Indigenous Studies
Current Research
From Planning to Practice: Establishing Cultural Safety and Effecting Organizational Change for Aboriginal Healthcare in the Urban Centres of the Central Okanagan

Co-Investigator: Shirley Chau, Dixon Sookraj, Leslie Bryant MacLean
Dates: February 2007- January 2008
Funder: CIHR ($48 000)
The purpose of this proposal is to undertake participatory action research that identifies both barriers to, and opportunities for, developing systems for the provision of “culturally safe” and accessible healthcare for the Urban Aboriginal population of the Central Okanagan valley. We take it as axiomatic that participatory research well done will result in both more appropriate research and an empowered community. As a collaborative, participatory, and community based program, we are committed to the active engagement of members of the urban Aboriginal community and their institutions. An additional element to this project is overt inclusion of a powerful mainstream institution into the participatory frame (Interior Health British Columbia). The following organizations have indicated their support for the project:
1) Interior Health British Columbia
2) The En’owkin Centre
3) The Vernon First Nations Friendship Centre
4) The Okanagan Metis Children & Family Services
5) Ki’Low-Na Friendship Centre
6) Ooknakane Friendship Centre
7) British Columbia Cancer Agency
In addition, a number of key personnel within these organizations are among the potential co-investigators for the grant. Researchers from UBC Okanagan come from disciplines from across the social and health sciences.
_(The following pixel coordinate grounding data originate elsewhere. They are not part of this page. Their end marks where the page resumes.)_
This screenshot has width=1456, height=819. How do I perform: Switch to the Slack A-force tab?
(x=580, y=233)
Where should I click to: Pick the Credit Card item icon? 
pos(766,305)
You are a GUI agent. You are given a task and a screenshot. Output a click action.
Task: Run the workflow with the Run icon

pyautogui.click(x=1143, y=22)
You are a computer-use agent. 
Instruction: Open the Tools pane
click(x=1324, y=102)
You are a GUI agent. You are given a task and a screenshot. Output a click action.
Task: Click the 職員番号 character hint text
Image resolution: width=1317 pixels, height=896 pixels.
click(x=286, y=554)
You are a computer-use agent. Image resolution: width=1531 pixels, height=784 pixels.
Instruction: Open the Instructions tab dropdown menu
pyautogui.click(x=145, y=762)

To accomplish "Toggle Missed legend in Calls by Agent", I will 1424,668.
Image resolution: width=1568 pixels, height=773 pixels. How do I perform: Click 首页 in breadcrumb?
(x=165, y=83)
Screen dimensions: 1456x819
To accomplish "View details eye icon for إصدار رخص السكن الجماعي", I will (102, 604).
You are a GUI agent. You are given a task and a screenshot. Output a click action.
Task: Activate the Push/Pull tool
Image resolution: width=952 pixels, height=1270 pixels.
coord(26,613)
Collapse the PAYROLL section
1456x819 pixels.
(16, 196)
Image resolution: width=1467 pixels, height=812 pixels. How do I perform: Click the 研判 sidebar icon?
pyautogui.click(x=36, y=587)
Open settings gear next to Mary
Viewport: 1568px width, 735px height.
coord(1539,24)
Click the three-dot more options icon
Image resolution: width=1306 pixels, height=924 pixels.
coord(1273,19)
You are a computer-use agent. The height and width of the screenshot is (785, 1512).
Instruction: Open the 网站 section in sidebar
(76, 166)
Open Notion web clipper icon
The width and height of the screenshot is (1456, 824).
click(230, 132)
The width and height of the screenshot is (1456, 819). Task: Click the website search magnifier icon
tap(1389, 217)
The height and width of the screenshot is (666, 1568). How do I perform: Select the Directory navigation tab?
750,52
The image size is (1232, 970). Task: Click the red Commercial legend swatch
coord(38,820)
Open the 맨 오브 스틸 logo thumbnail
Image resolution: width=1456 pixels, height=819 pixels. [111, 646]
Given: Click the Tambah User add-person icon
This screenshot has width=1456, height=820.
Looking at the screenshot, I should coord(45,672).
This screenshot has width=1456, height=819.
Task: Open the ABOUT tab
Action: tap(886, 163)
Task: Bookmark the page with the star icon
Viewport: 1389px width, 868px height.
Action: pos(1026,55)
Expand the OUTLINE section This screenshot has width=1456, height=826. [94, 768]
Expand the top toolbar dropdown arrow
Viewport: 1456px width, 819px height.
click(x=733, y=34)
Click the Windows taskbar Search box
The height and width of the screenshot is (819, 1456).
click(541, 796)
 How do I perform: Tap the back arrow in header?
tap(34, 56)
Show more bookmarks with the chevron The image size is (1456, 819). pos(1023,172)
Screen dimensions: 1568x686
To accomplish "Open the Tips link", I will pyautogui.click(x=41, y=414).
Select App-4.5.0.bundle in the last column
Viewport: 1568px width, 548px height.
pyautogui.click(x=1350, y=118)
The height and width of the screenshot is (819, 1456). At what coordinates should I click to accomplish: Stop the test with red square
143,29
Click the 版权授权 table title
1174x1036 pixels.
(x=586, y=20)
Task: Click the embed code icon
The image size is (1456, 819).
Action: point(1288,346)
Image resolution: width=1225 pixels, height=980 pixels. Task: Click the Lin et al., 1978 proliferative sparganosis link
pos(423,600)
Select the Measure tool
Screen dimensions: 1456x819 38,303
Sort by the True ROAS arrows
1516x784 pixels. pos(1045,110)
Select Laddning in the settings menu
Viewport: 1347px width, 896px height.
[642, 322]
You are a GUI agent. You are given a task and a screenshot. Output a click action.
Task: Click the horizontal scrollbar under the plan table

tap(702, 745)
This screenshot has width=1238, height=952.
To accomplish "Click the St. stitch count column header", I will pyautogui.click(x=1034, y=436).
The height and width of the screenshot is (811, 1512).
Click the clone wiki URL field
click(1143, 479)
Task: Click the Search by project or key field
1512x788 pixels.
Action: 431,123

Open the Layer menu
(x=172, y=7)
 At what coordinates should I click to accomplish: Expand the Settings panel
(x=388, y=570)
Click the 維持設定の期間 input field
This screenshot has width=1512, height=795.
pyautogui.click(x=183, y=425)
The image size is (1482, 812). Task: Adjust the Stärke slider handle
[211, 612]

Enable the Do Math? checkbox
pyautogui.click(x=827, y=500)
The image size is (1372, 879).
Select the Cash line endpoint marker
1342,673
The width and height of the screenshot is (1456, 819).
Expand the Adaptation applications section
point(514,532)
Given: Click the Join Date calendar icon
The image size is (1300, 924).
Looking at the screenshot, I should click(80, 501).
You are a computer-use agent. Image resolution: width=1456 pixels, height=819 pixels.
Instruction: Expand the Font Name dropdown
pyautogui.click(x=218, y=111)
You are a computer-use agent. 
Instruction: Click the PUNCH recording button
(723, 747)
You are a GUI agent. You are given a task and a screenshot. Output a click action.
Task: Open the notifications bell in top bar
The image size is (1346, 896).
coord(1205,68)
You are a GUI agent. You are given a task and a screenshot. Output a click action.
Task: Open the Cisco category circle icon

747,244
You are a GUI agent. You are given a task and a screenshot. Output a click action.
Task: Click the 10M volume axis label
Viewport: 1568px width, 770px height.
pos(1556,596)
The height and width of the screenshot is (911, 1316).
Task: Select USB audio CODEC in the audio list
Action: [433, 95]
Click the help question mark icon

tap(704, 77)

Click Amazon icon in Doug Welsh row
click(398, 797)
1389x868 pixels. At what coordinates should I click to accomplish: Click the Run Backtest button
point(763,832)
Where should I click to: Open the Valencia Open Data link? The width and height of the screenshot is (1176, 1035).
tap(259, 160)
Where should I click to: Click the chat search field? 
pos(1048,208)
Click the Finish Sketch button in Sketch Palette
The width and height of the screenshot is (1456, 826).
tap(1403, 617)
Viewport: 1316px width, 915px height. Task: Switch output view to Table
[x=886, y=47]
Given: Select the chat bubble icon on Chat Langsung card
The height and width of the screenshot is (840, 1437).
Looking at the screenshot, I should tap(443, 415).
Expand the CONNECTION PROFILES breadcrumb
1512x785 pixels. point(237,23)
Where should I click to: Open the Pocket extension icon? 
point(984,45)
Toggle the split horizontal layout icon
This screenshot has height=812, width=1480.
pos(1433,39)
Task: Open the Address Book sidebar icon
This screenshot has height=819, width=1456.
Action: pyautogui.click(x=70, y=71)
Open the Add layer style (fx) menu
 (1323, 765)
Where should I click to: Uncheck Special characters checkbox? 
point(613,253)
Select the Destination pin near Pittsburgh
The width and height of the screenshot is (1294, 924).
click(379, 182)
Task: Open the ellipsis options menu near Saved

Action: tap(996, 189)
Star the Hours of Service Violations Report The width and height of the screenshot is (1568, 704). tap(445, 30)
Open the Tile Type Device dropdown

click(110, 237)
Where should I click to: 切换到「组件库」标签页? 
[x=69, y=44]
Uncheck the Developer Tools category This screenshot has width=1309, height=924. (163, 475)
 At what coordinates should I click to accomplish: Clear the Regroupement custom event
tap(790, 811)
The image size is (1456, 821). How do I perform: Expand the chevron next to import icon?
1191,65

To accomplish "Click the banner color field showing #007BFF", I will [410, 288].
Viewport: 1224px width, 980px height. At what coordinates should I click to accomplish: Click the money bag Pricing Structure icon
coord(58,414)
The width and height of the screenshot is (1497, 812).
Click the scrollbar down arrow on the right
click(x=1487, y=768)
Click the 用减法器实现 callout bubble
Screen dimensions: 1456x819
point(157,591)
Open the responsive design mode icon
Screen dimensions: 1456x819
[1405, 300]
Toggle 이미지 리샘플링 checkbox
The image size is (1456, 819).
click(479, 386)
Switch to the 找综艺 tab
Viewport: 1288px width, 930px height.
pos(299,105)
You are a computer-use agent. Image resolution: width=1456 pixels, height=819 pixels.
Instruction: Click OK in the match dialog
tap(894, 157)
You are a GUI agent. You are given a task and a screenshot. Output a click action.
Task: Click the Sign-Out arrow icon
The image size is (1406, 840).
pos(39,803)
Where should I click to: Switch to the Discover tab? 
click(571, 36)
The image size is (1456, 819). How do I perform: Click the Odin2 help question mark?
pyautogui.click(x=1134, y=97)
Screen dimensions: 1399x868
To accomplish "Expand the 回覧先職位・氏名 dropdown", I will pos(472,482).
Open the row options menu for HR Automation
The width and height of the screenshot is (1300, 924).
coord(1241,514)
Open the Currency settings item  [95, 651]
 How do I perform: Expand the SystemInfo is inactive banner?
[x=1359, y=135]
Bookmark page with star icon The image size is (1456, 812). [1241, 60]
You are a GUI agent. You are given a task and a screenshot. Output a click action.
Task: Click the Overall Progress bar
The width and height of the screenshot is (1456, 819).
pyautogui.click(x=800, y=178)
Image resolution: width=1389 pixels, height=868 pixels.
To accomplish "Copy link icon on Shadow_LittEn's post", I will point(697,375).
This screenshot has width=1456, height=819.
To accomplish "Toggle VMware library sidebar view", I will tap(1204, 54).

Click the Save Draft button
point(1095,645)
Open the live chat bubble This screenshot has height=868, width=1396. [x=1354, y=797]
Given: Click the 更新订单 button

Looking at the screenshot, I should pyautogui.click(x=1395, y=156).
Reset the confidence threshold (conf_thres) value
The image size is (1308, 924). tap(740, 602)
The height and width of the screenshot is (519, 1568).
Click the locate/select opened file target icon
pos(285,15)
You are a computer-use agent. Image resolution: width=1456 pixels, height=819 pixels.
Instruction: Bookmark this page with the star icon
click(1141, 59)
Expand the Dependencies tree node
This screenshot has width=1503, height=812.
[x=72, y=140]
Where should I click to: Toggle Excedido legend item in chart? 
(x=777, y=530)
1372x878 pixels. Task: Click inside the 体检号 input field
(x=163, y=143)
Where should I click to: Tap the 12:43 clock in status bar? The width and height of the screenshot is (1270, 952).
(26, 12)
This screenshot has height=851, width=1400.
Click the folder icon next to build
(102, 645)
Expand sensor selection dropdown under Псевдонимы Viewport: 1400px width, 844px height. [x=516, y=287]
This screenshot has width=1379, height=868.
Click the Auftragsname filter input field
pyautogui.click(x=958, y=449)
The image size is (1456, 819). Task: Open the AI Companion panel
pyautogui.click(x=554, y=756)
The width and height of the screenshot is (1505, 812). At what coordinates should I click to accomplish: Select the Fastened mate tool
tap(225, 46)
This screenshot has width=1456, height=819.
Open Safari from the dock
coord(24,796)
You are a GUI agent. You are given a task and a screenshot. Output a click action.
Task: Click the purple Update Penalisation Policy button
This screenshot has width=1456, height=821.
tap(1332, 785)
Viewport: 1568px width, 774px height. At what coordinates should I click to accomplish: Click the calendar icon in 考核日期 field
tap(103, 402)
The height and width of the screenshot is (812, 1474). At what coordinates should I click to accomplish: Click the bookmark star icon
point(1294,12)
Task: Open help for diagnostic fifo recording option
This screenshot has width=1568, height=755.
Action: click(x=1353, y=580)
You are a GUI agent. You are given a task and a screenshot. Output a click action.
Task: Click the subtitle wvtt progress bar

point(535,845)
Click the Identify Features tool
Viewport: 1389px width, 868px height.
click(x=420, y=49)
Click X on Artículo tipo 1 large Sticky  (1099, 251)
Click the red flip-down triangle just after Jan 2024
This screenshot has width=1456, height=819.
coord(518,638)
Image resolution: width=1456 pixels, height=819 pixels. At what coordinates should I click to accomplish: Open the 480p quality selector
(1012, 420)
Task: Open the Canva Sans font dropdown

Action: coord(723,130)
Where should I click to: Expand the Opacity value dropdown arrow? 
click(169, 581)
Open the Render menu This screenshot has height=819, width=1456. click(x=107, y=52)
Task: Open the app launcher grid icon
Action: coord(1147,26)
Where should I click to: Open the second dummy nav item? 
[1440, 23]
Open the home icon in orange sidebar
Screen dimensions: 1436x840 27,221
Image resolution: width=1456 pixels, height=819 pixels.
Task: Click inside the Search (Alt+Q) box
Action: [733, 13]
As part of our commitment to work in partnership with Interior Health, the general focus of the project will be on “Primary Health Care and Chronic Disease Management” with and for urban Aboriginal people. Consistent with a fundamental commitment to holism, and the previously conducted consultations, the project will work across strategic priorities already identified (several of which have been re-iterated by stakeholders in our own meetings): Early Childhood Development; Mental Health and Addictions; Elder Care; Communicable Disease; Injury Prevention; Collaboration; Cross Cultural Education; Communication. The objectives of this first phase of the project, for which this development grant is intended, are:
•To bring together key stakeholders (Urban Aboriginal Community members/researchers, representatives from Interior Health, and university researchers from the UBC Okanagan) to facilitate effective relationships and preliminary research partnerships through strategic community-based consultative meetings.
•In collaboration with community and research partners, to assess and develop an appropriate epistemological framework which will guide the methodology of the future CIHR operating grant(s).
•To conduct a comprehensive literature review that will both inform the planning process and the development of the research design.
•To identify key health issues and concerns with respect to culturally safe health care and to identify appropriate locations within Interior Health to conduct the research.
•To develop one, or more, CIHR operating grants that will implement participatory action research aimed at developing systems for the provision of “culturally safe” and accessible healthcare for the Urban Aboriginal population of the Central Okanagan valley.